PROBLEM TO SOLVE
For this exercise, write out exactly the lines of the material from the one containing "The height and width of the screenshot is (742, 1024)." through the end, both ends included, and nothing more.

MATERIAL SUPPLIED section start

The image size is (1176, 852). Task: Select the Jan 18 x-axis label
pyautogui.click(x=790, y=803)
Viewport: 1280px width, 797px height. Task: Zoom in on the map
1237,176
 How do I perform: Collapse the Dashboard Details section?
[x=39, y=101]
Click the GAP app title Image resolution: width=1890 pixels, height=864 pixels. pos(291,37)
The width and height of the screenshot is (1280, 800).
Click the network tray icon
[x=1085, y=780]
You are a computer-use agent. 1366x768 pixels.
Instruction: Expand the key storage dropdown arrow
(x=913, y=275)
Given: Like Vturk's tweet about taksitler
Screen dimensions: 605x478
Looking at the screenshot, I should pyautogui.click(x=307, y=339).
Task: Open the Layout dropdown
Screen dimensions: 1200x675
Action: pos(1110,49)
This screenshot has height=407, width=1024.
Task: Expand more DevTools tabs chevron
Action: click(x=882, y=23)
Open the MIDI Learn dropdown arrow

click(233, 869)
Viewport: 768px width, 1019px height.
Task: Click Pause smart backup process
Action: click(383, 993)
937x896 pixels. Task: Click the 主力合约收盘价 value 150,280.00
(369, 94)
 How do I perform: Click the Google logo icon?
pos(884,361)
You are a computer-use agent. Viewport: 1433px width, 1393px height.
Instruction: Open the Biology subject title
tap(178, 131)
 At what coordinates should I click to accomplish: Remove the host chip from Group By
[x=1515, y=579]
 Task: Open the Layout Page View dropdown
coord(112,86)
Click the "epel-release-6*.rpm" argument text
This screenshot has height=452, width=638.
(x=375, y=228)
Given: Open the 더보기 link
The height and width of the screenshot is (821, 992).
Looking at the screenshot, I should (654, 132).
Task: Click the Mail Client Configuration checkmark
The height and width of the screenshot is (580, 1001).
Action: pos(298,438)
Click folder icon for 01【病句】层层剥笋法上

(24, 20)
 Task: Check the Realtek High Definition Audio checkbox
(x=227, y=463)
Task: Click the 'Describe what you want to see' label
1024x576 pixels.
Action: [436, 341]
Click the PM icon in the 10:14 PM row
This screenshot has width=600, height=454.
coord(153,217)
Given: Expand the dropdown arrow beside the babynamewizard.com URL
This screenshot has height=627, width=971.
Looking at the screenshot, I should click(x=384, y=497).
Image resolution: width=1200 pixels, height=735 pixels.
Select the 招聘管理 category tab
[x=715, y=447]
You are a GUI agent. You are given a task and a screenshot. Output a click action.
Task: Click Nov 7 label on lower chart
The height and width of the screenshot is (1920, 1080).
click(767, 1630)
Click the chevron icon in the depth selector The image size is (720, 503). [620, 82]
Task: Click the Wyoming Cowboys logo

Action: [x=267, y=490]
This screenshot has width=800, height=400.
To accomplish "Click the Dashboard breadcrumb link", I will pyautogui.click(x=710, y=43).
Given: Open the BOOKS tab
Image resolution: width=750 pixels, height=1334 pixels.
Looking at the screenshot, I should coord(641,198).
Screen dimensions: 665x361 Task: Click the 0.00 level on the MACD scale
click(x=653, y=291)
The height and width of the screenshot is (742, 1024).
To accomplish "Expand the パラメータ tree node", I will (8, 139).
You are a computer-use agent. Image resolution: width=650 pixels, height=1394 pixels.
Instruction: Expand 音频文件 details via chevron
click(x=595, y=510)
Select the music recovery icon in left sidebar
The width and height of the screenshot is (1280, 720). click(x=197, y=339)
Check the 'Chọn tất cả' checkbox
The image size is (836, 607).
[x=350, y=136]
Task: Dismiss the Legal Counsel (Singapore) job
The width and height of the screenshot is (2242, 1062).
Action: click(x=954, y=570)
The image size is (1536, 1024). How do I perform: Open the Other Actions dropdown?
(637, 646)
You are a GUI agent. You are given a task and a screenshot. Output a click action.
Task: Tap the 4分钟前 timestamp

MATERIAL SUPPLIED section end

EXERCISE RESULT
The height and width of the screenshot is (742, 1024).
To accomplish "Expand the パラメータ tree node", I will (8, 139).
You are a computer-use agent. Image resolution: width=650 pixels, height=1394 pixels.
Instruction: Expand 音频文件 details via chevron
click(x=595, y=510)
Select the music recovery icon in left sidebar
The width and height of the screenshot is (1280, 720). click(x=197, y=339)
Check the 'Chọn tất cả' checkbox
The image size is (836, 607).
[x=350, y=136]
Task: Dismiss the Legal Counsel (Singapore) job
The width and height of the screenshot is (2242, 1062).
Action: click(x=954, y=570)
The image size is (1536, 1024). How do I perform: Open the Other Actions dropdown?
(637, 646)
You are a GUI agent. You are given a task and a screenshot. Output a click action.
Task: Tap the 4分钟前 timestamp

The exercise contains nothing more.